The research also tried to measure an “extremely difficult variable”, as Nileema described it: the conduct of the anchors, such as how much speaking time was given to panelists, how much time was spent talking about an issue, how many times a panelist was interrupted or intimidated, and so on.

The report analysed 76 debates by Republic TV’s Arnab Goswami, spanning 32 weekdays and 55 hours, and 32 debates by Times Now’s Navika Kumar over 24 days and 20 hours. However, the research was not limited to these two channels. Applying an index and indicators developed by the research team, the report concluded that Rajput’s death was misused as a media trial.

Nileema explained, “We looked at all the main channels and the idea was not to target any particular channel or anchor. In any research, the entire spectrum is looked at and only when it is applied to extreme cases does it prove to be most meaningful. The idea is to bring change in places where there is an absolute need for change and we found that media trials were conducted most in these two cases.”

Indicators and methodology

According to the report, there are four primary indicators that define a media trial, alongside secondary indicators.

When these indicators were applied to debates by Goswami and Kumar over a period of time, Nileema said, research analysis revealed that they orchestrated a media trial using Rajput’s death.

Between July 31 and September 15, 65 percent of Goswami’s debate topics were devoted to the Rajput case. Between June 16 and October 6, 69 percent of Kumar’s debates were on Rajput, Rhea Chakraborty, and the “drug mafia” angle of the case.
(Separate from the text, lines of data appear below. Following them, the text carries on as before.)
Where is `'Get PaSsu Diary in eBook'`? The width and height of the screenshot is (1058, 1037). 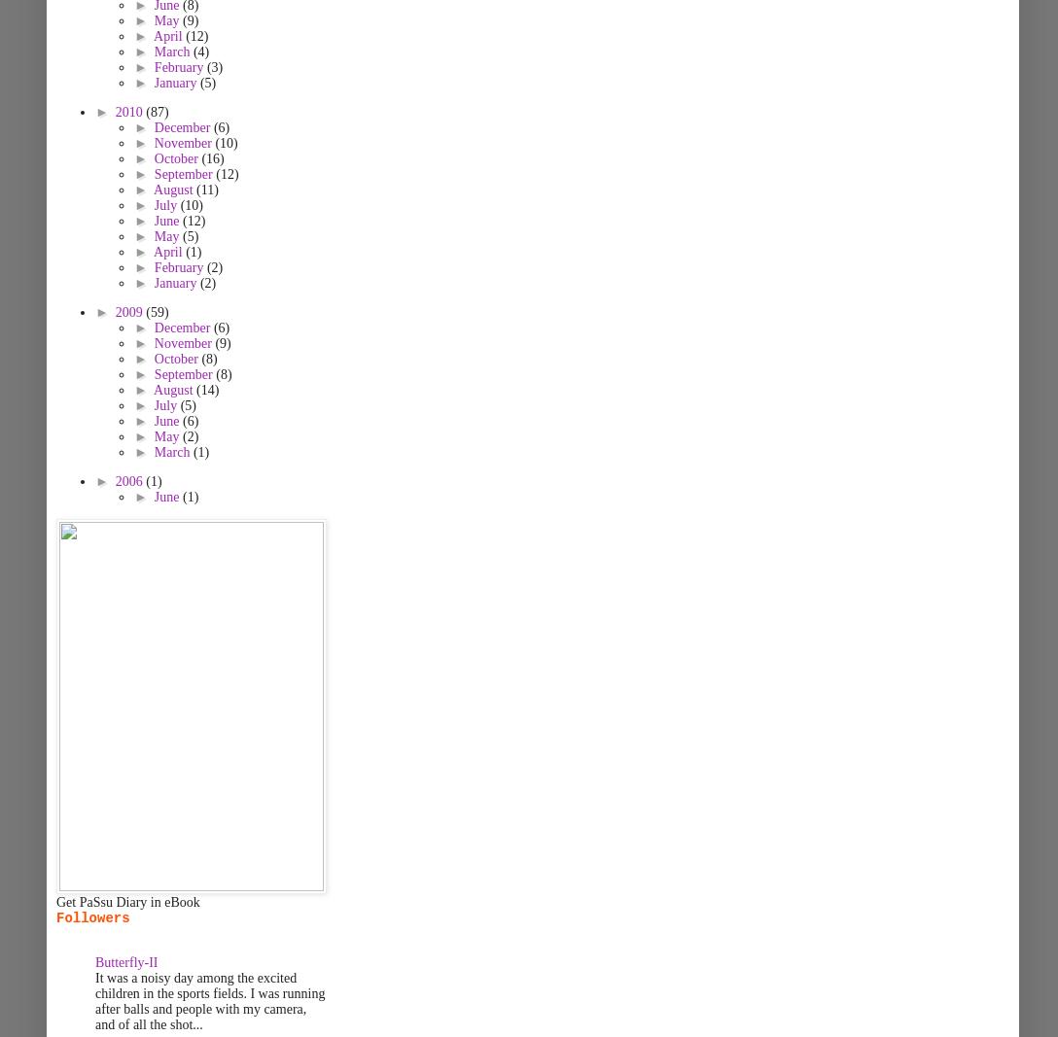 'Get PaSsu Diary in eBook' is located at coordinates (127, 902).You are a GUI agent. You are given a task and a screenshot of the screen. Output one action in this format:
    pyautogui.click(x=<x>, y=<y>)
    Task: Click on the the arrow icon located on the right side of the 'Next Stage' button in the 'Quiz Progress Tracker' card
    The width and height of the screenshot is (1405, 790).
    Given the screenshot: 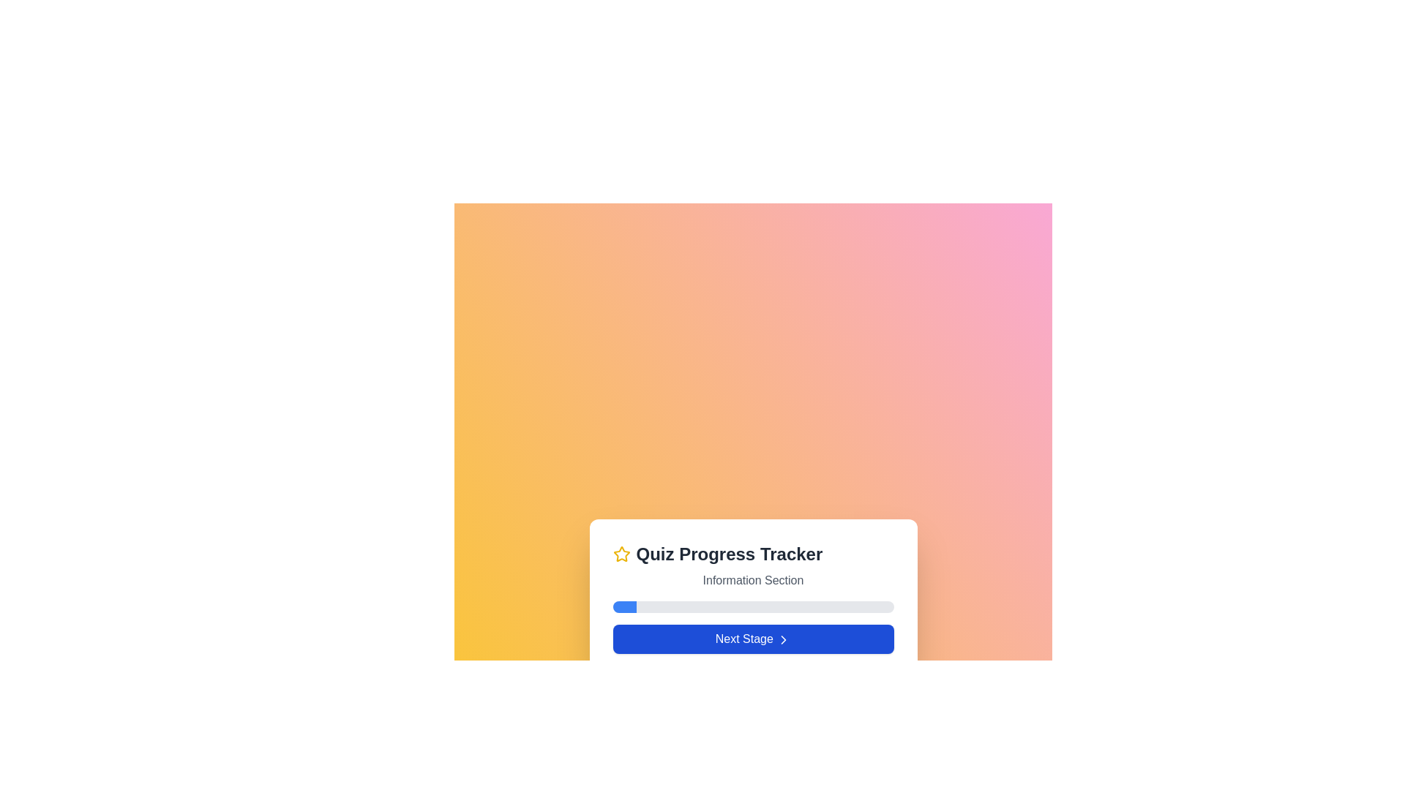 What is the action you would take?
    pyautogui.click(x=783, y=639)
    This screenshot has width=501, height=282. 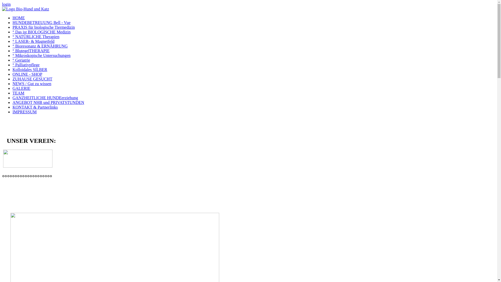 I want to click on 'HOME', so click(x=13, y=17).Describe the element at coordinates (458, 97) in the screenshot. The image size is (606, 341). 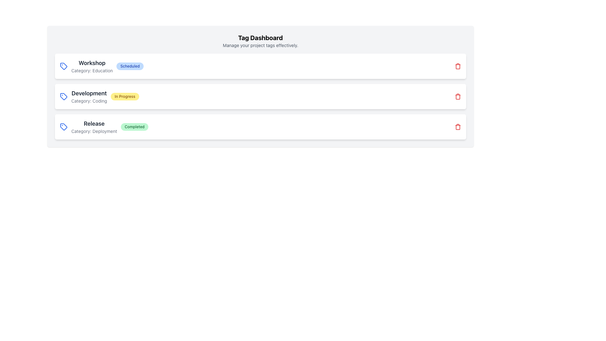
I see `the Trash Can icon located in the 'Release' row` at that location.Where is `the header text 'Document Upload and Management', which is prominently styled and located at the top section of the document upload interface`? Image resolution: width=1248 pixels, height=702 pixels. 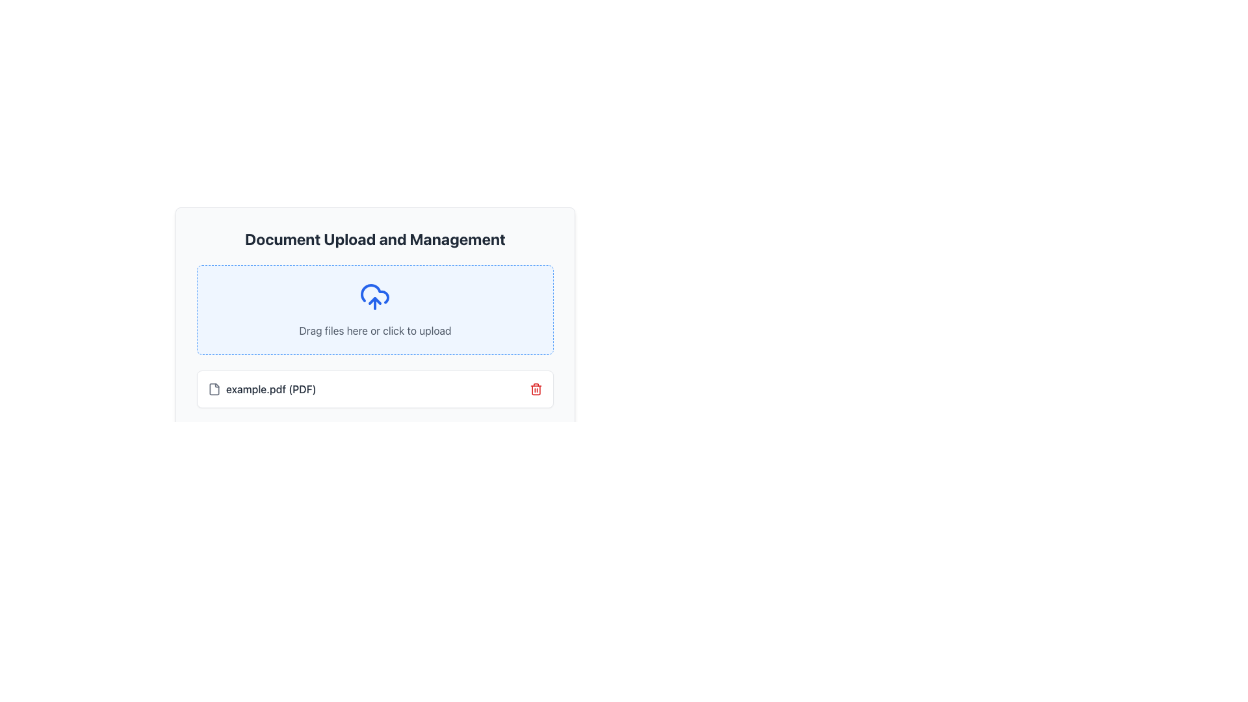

The report used “speaking time” to analyse which topics were given more weightage, and the time given to each panelist on these debates.
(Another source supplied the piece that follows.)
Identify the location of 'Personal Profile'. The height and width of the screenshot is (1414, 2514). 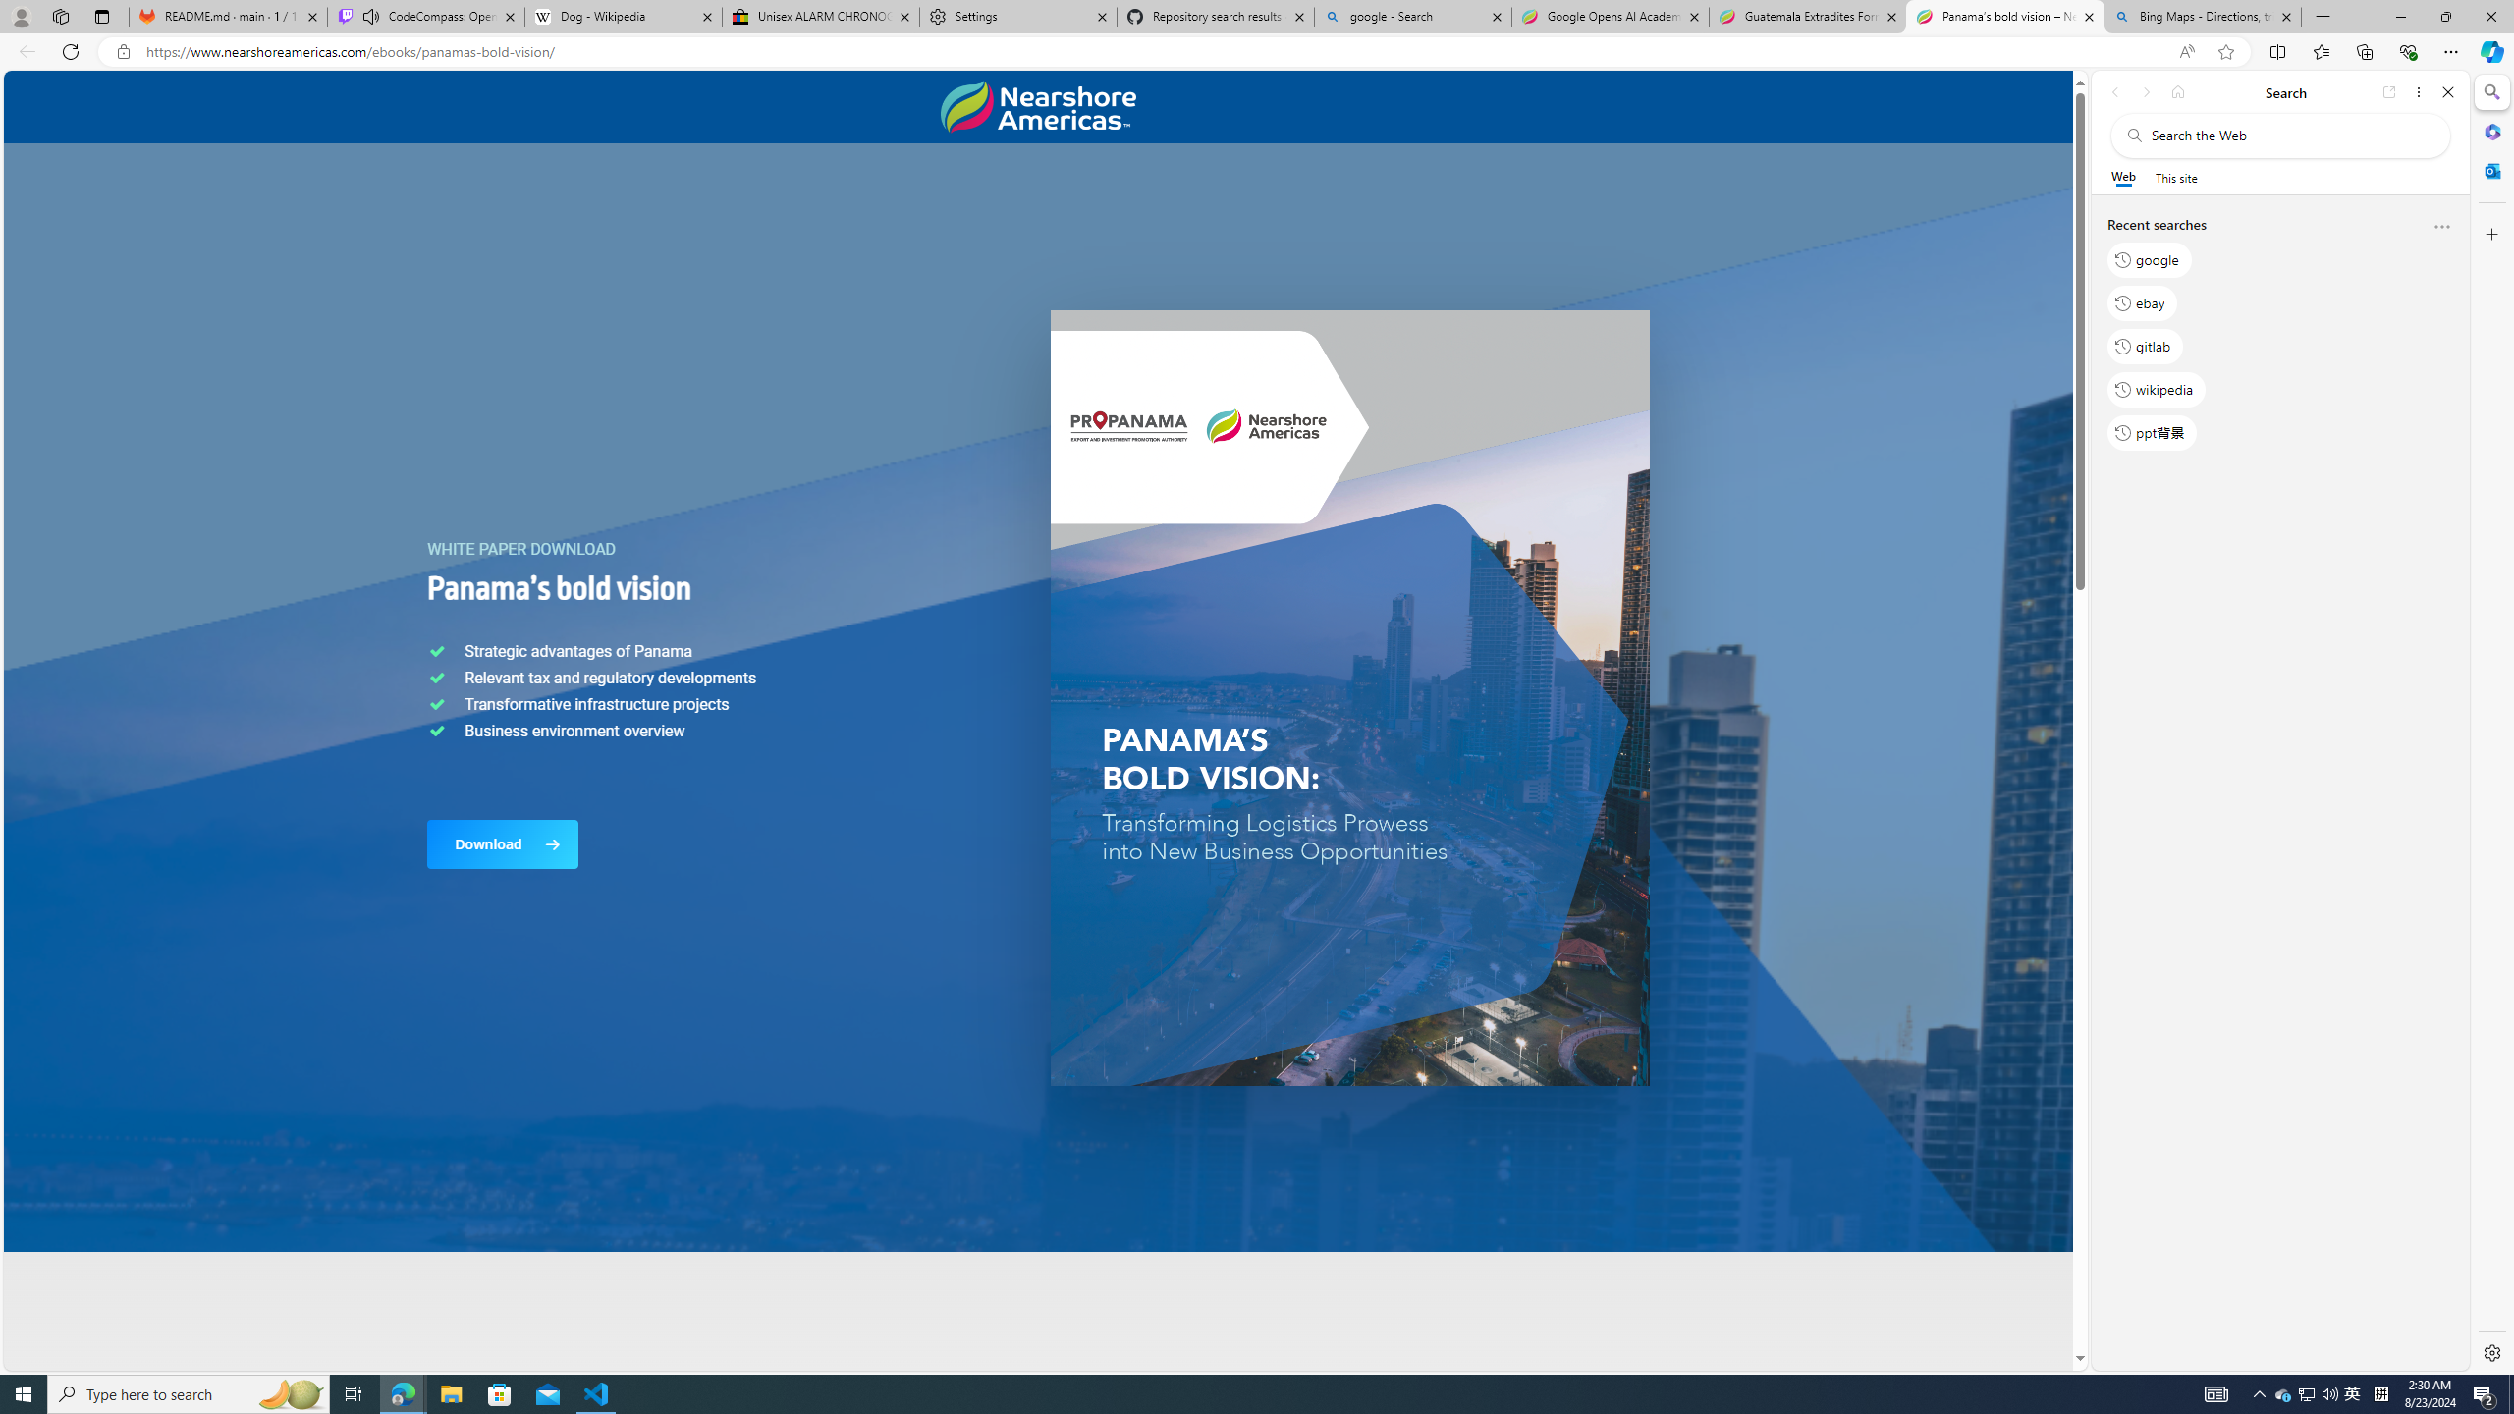
(20, 16).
As shown in this image, for example, Goswami’s debate on June 16 focused on how Bollywood “drove” Rajput to his death. Twenty percent of the speaking time was taken up by ”crosstalk”.
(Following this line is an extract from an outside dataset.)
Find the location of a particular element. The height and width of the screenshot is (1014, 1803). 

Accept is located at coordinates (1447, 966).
Nileema clarified that the category of “crosstalk” is different from “interruptions”. “In the latter, the panelist is not allowed to complete a sentence,” she said. “However, crosstalk is essentially intimidation. It’s a show of strength that isolates a particular panelist and thus, by extension, their views.”

She said: “To the viewer, the singled out panelist is isolated and their view is perceived as a minority view. It could be the best view in the world but it still looks like a minority because in that half an hour of debate, the panelist is encircled and isolated, thereby making the unknowing viewer believe that this is generally not the view in the country. It is thus important for these techniques to be separated and understood.”

Speaking time was used to measure how much an anchor dominated a debate. In this debate, for example, Kumar also took up 48 percent of the speaking time in the debate, while 21 percent was taken up by “intimidatory tactics”.

The report also found, for instance, that in randomly-chosen debates and dates on four different subjects, panelists who endorsed the anchor’s views were interrupted only 22.2 percent of the time, while “anti-anchor” panelists were interrupted 62.1 percent of the time.

Nileema emphasised that they are not trying to “generalise” their research.

“We obviously do not intend to say that this happens all the time. All we want to do is show what happened in a particular debate,” she said. “This is the only way I want to present this research because none of us are coming from a political or an ideological standpoint at all; this is absolutely neutral objective research that in a particular debate, this is what had happened.”

Nileema added that she hopes the research will increase the scope of better structuring a news debate, and bring some order to the chaos in news studios.